Brief | All lines from the one holding "Nasional (238, 1979)" down to the last line of the entries are to be reproduced exactly, with no other lines.
Given entries section start
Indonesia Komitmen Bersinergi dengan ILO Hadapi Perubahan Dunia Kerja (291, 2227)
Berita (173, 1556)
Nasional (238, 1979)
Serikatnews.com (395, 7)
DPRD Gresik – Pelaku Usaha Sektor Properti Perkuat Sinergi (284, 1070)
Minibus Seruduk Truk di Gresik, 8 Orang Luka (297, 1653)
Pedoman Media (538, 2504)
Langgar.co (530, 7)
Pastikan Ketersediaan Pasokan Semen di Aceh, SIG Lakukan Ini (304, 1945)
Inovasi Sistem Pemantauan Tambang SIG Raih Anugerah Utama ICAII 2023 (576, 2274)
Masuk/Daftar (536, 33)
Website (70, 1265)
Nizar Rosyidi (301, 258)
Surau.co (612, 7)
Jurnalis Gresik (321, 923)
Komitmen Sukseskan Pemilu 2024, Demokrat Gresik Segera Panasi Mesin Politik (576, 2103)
Given entries section end
Response to the task |
Nasional (238, 1979)
Serikatnews.com (395, 7)
DPRD Gresik – Pelaku Usaha Sektor Properti Perkuat Sinergi (284, 1070)
Minibus Seruduk Truk di Gresik, 8 Orang Luka (297, 1653)
Pedoman Media (538, 2504)
Langgar.co (530, 7)
Pastikan Ketersediaan Pasokan Semen di Aceh, SIG Lakukan Ini (304, 1945)
Inovasi Sistem Pemantauan Tambang SIG Raih Anugerah Utama ICAII 2023 (576, 2274)
Masuk/Daftar (536, 33)
Website (70, 1265)
Nizar Rosyidi (301, 258)
Surau.co (612, 7)
Jurnalis Gresik (321, 923)
Komitmen Sukseskan Pemilu 2024, Demokrat Gresik Segera Panasi Mesin Politik (576, 2103)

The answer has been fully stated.